Junkers Ju 388 J-Reihe

Diese speziell für die Höhennachtjagd ausgerüstete Baureihe sollte zur Bekämpfung von Höhenbombern, feindlichen Nachtjägern und Schnellbombern wie der Mosquito dienen. Anders als die K- und L-Serie erhielt die J-Serie keine Vollsichtkanzel, sondern eine normale Kabine, die nach vorne gepanzert war und elektrisch beheizbare Panzerglasscheiben für Flugzeugführer und Beobachter besaß. Die markantesten Unterschiede zu den anderen Ju 388-Baureihen betrafen die Bewaffnung. Als Offensivbewaffnung waren ursprünglich sechs MG 151/20 mit je 250 Schuss in zwei Stufen unter dem Rumpf (also je drei nebeneinander) vorgesehen, die gegen zwei MG 151/20 und vier MK 108 (je 100 Schuss) bzw. gegen vier MG 151/20 und zwei MK 103 (je 100 Schuss) austauschbar sein sollten. Es war geplant, die in der ersten Reihe eingebauten Waffen mit einem Feuerdämpfer zu versehen. Diese Offensivbewaffnung wurde bei den Prototypen und der geplanten Serie schließlich nicht realisiert, sondern es sollten in der Nachtjagdvariante zwei MK 108 und zwei MG 151/20 sowie als Schräge Musik weitere zwei MK 108 zum Einsatz kommen. Anfangs war als Bordradargerät das FuG 220 Lichtenstein vorgesehen, welches in der Serie gegen das weiterentwickelte FuG 228 mit strömungsgünstiger Morgensternantenne getauscht werden sollte. Die Vorbereitungen zur Serienproduktion der Ju 388 J-1 waren Ende 1944 weit fortgeschritten, kamen durch das Kriegsende jedoch zum Erliegen. Lediglich vier Prototypen wurden hergestellt.

Junkers Ju 33 J-1-Reihe

In kleiner Stückzahl 1944 gebaute Version mit einer Bewaffnung von 2 x 30-mm MK 103 und 2 x 20-mm MG 151/20 in einer Waffenwanne unter der linken Rumpfunterseite. Drei Mann Besatzung.

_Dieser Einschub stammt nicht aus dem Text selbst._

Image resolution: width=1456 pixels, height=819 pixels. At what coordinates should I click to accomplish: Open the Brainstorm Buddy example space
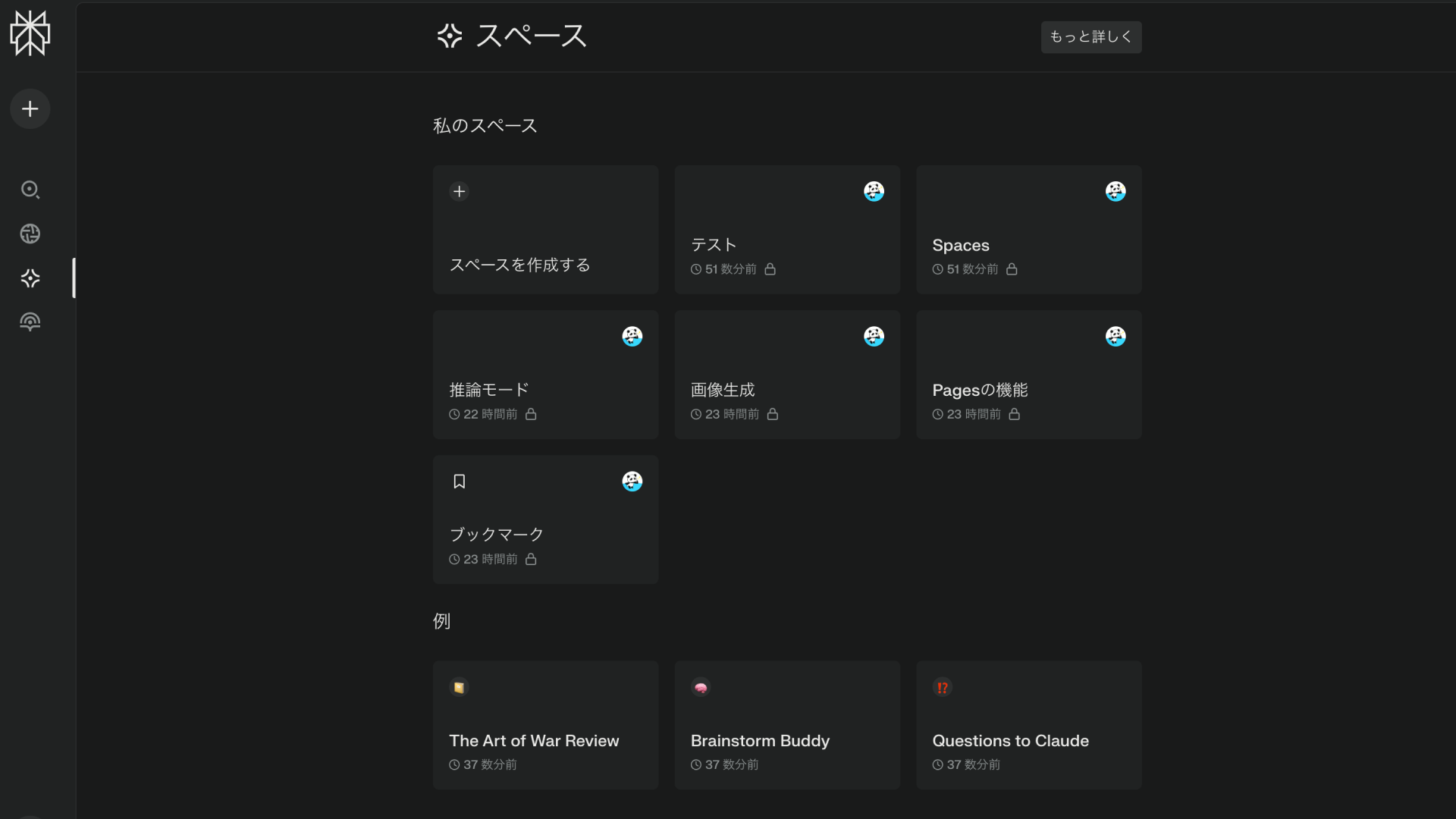(786, 724)
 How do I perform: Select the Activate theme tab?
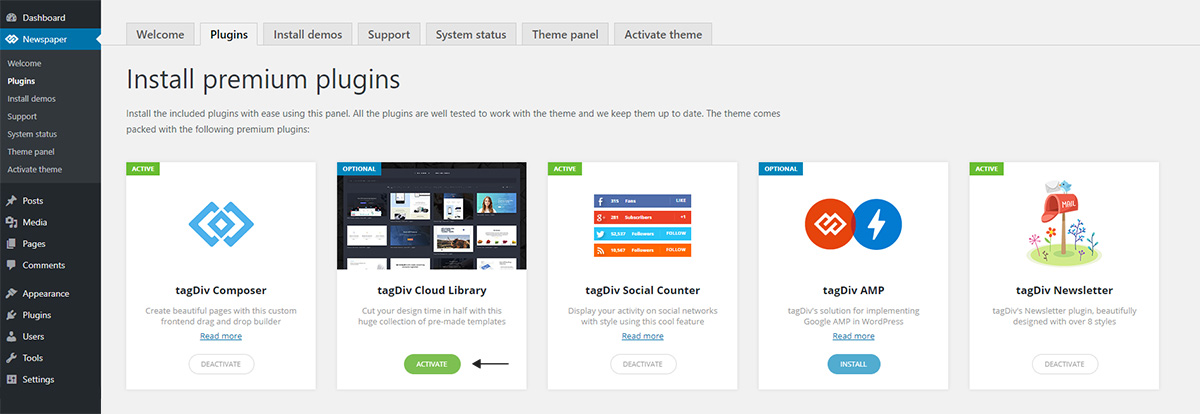click(x=663, y=34)
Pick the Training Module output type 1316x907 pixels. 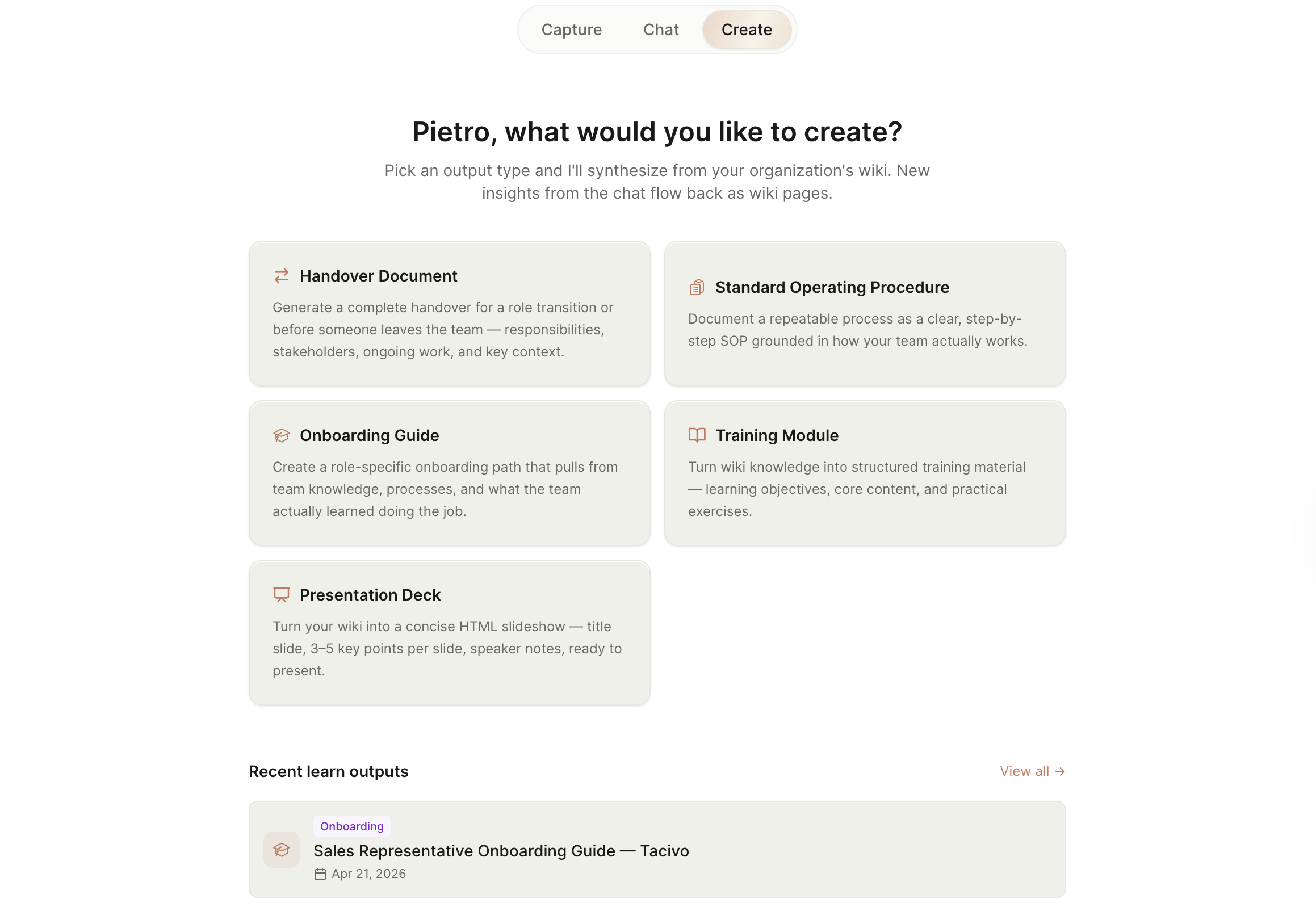865,474
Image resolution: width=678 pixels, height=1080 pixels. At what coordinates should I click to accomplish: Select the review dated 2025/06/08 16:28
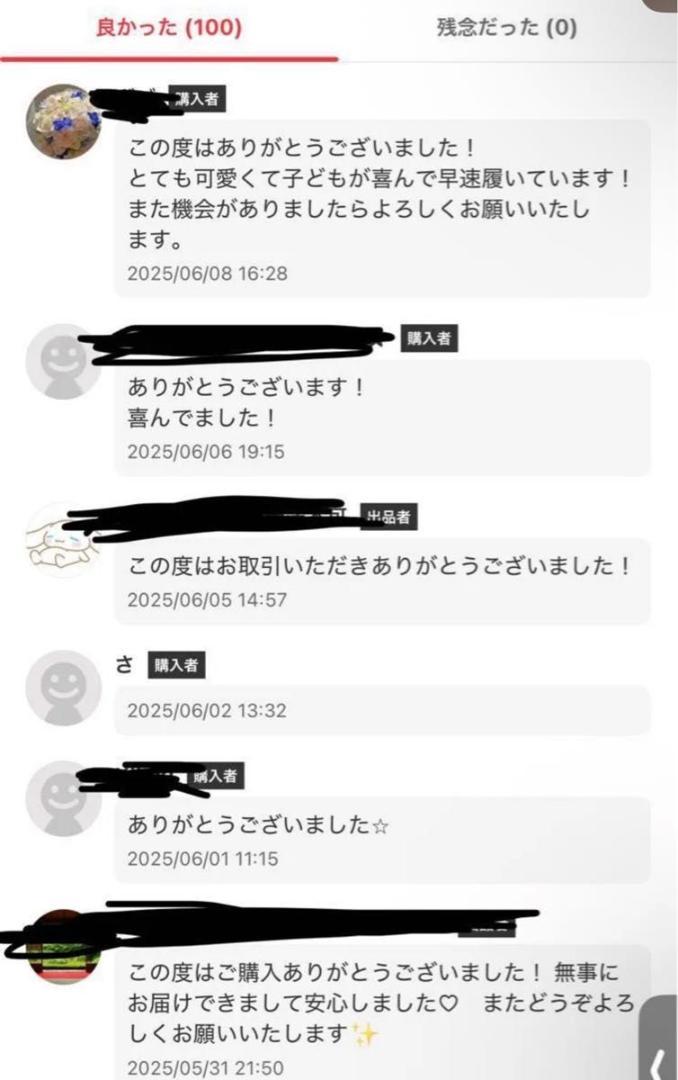point(382,209)
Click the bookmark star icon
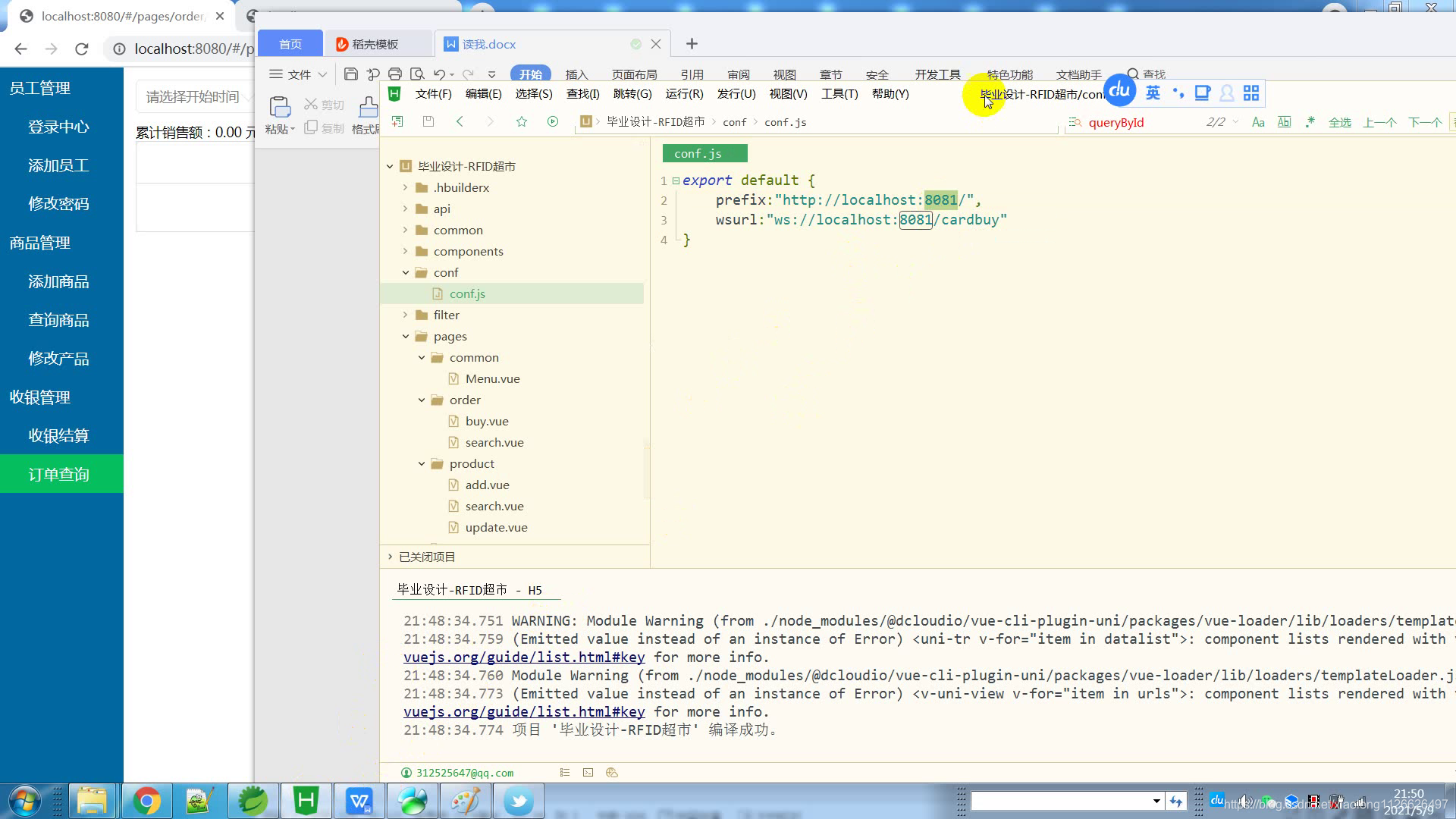 [x=522, y=121]
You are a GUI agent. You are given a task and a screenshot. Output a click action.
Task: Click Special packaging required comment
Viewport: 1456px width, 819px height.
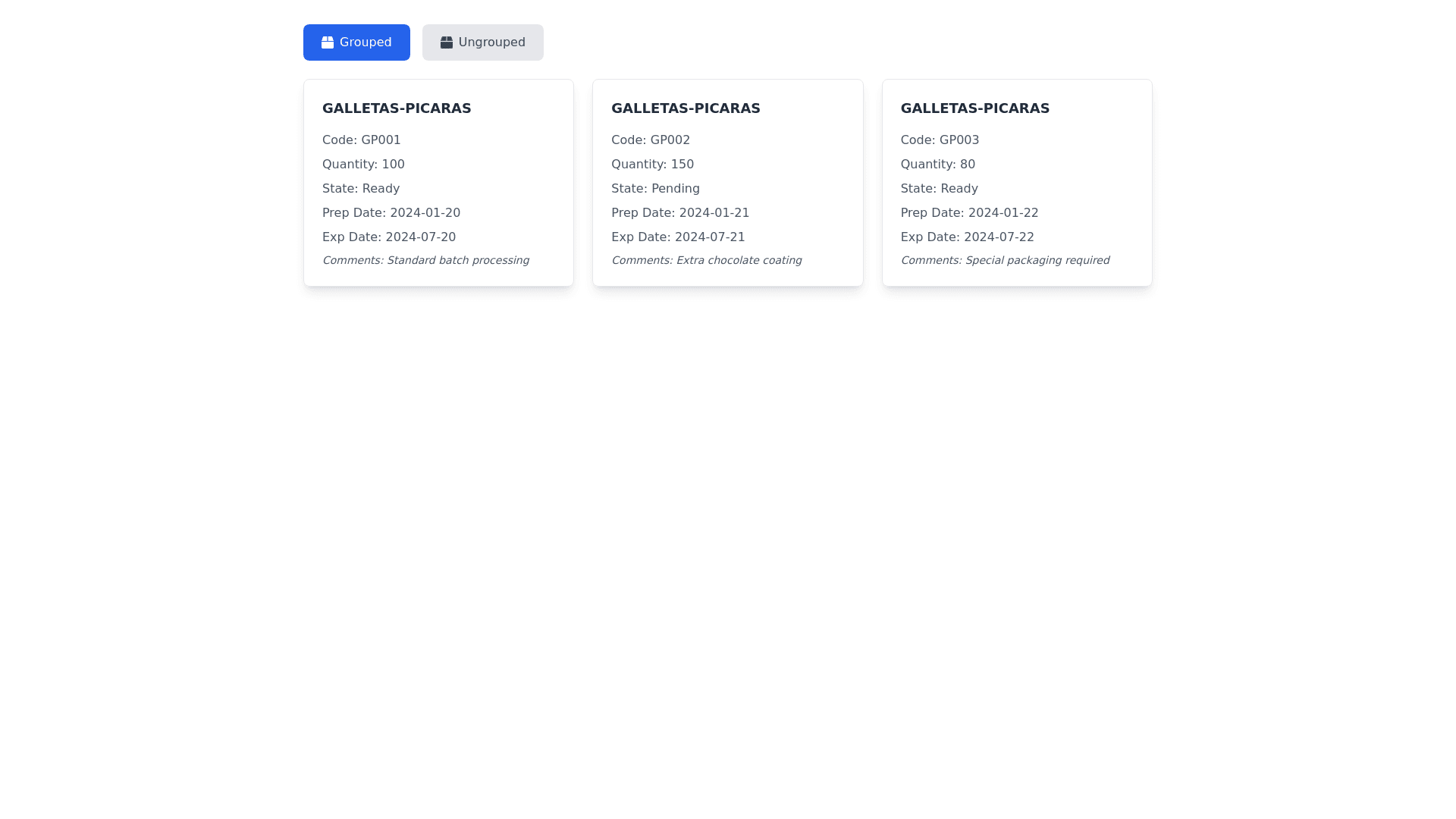pos(1004,260)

Typ: Zweimotoriger Höhen-Nachtjäger

Flügel: Freitragender Tiefdecker in Ganzmetallbauweise, komplett von der Junkers Ju 188 übernommen, jedoch ohne Sturzflugbremsen, aber mit ungeschütztem Zusatztank im linken Außenflügel. Zweimotoriger Ganzmetallflügel. Gesamte Hinterkante als Klappen ausgebildet, außen als zweigeteilte Querruder mit je zwei Trimmklappen in den Innenteilen, innen als Landeklappen. Gitterförmige Sturzflugbremsen in den Außenflügeln unter dem Vorderholm. Warmluft-Flügelnasenenteisung.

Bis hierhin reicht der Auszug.